So, my faith began to waiver, and once again I found myself questioning God. Feeling like a puppet with God as my puppet master. Though as it was pointed out to me, God, my higher power, is whatever I chose him to be. I am still at a disconnect sometimes with my higher power now and the one I cursed back then. They are not the same- and they can never be the same. My higher power is gentle, but stern. He is forgiving, loving, merciful and my God of old to me was cold, judgmental and ruthless. He took, but never gave and so I turned my back on him years ago.
My recent disconnect came in the form of what I thought I wanted and needed and the isms of my faith. The God will give you what you need, but not what you want. That’s not the whole truth. God will give me what I want when it's good for me, but he will always supply my needs. That sentence started the discourse that led to a greater understanding for me. God gave me the answers I sought through my daily reflections and meditation.
This is what I learned God gave me what I wanted many times over, most of the time what I asked for was Love. I was given many opportunities for love, but my flaw was I had no idea what to do with the gifts he was giving me. What I thought I wanted was given to me, but I was unable to appreciate these gifts, this love, these people, and so I squandered them. Talk about a hard lesson about yourself. I wanted to blame God for never giving me my wants, but it was I that struggled to keep what I wanted.

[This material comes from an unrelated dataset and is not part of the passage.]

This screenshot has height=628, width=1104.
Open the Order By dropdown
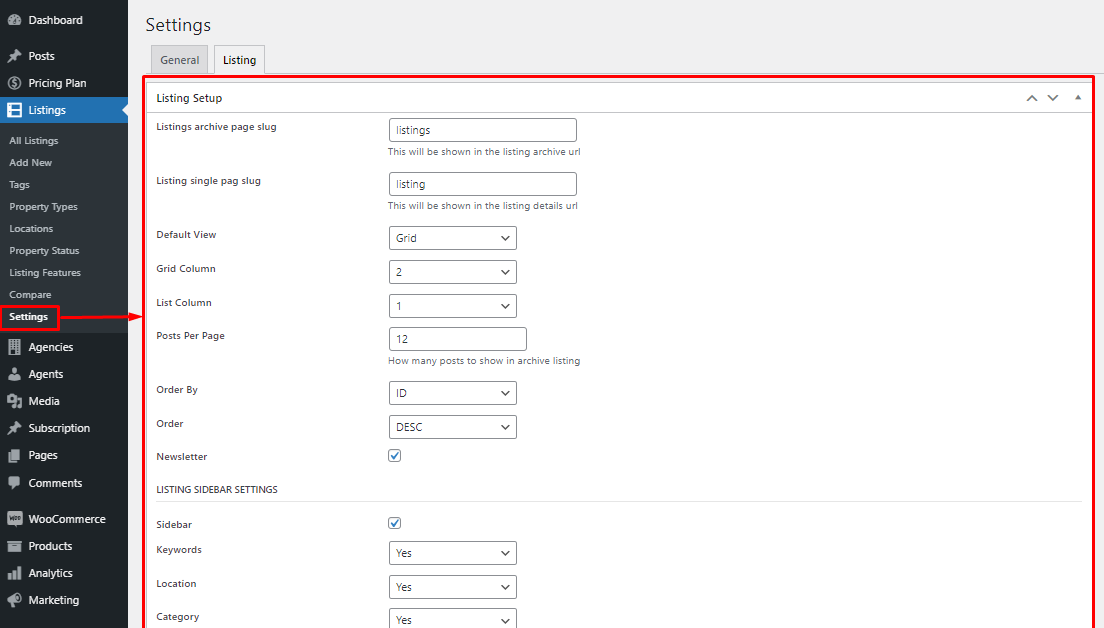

My traumas, my alcoholism, my anger, resentments, anything and everything that kept me disconnected from God and myself were always the barriers to truly appreciating these gifts.
I was given love, and God placed many women into my life. I couldn’t appreciate them the way they needed to be, and I couldn’t love them the way they deserved to be. Because it was I that didn’t know how to love, how to appreciate, and these were failures of my character not God's failures. No one wants to take responsibility for their failures or even acknowledge that gaping hole inside was made by none other than me. Well, it was and I'm here to say I'm all the better for it. I've had a gift for writing since I was a child, but I never knew what to do with it. It wasn’t until sobriety that I found a real appreciation for the power of my own words. The simple matter is my heart and soul can be found in my words and stories because I found a way to be honest with myself. So, my season isn't just about rediscovering my gifts in sobriety, but learning how to appreciate the ones I’ve been given and have yet to receive.
In the end I pray for this, I pray we find gratitude and appreciation for the things we have been given by our higher powers. I pray we recognize our own defects in the course of our stories and come to a place of greater understanding. I want everyone to remember that God will gives us what we want when it is good for us because he is a kind and gentle God. Sometimes he will even give us what we want when it isnt good because it will teach us a lesson we needed to learn. These lessons help us appreciate what was given, and often times taken away.